To download our datasets to the correct locations, run the following command:

cd data
./download.sh
cd ..

We also provide the individual dataset download links in the following table (the action-value dataset is sharded into 2148 files due to its size and only the link to the first shard is listed below):

Split Action-Value Behavioral Cloning State-Value Puzzles
Train 1.2 GB (of 1.1 TB) 34 GB 36 GB -
Test 141 MB 4.1 MB 4.4 MB 4.5 MB

Downloading the Model Checkpoints

To download the pretrained models to the correct locations, run the following command:

cd checkpoints
./download.sh
cd ..

Usage

Before running any code, make sure to activate the conda environment and set the PYTHONPATH:

conda activate searchless_chess
export PYTHONPATH=$(pwd)/..

Training

To train a model locally, run the following command:

cd src
python train.py
cd ..

The model checkpoints will be saved to /checkpoints/local.

Puzzles

To evaluate a model's puzzle accuracy, run the following command:

cd src
python puzzles.py --num_puzzles 10 --agent=local
cd ..

puzzles.py supports the following agents:

  • the locally trained model: local
  • the pretrained models: 9M, 136M, and 270M
  • the Stockfish engines: stockfish and stockfish_all_moves
  • the Lc0 engines: leela_chess_zero_depth_1, leela_chess_zero_policy_net, and leela_chess_zero_400_sims

Tournament Elo

To compute the Elo for the different agents, run the tournament to play games between them and then compute the Elo for the PGN file generated by the tournament (more information on BayesElo can be found here):

cd src
python tournament.py --num_games=200

cd ../BayesElo

./bayeselo
> ...
ResultSet>readpgn ../data/tournament.pgn
> N game(s) loaded, 0 game(s) with unknown result ignored.
ResultSet>elo
ResultSet-EloRating>mm
> 00:00:00,00
ResultSet-EloRating>exactdist
> 00:00:00,00
ResultSet-EloRating>ratings
> ...

cd ..

Analysis Notebook

To investigate the model's behavior (e.g., to compute the win percentage for all legal moves), start a notebook server and then open src/searchless_chess.ipynb in your browser:

jupyter notebook

Citing this work

@article{ruoss2024grandmaster,
  author       = {Anian Ruoss and
                  Gr{\'{e}}goire Del{\'{e}}tang and
                  Sourabh Medapati and
                  Jordi Grau{-}Moya and
                  Li Kevin Wenliang and
                  Elliot Catt and
                  John Reid and
                  Tim Genewein},
  title        = {Grandmaster-Level Chess Without Search},
  journal      = {arXiv:2402.04494},
  year         = {2024}
}

License and disclaimer

Copyright 2024 DeepMind Technologies Limited

All software is licensed under the Apache License, Version 2.0 (Apache 2.0); you may not use this file except in compliance with the Apache 2.0 license.

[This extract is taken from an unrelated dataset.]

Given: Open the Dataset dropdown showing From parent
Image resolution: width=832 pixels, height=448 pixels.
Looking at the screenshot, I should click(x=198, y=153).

You may obtain a copy of the Apache 2.0 license at: https://www.apache.org/licenses/LICENSE-2.0

The model weights are licensed under Creative Commons Attribution 4.0 (CC-BY). You may obtain a copy of the CC-BY license at: https://creativecommons.org/licenses/by/4.0/legalcode

Some portions of the dataset are in the public domain by a Creative Commons CC0 license from lichess.org. The remainder of the dataset is licensed under Creative Commons Attribution 4.0 (CC-BY). You may obtain a copy of the CC-BY license at: https://creativecommons.org/licenses/by/4.0/legalcode.

Unless required by applicable law or agreed to in writing, software and materials distributed under the Apache 2.0 or CC-BY licenses are distributed on an "AS IS" BASIS, WITHOUT WARRANTIES OR CONDITIONS OF ANY KIND, either express or implied. See the licenses for the specific language governing permissions and limitations under those licenses.

This is not an official Google product.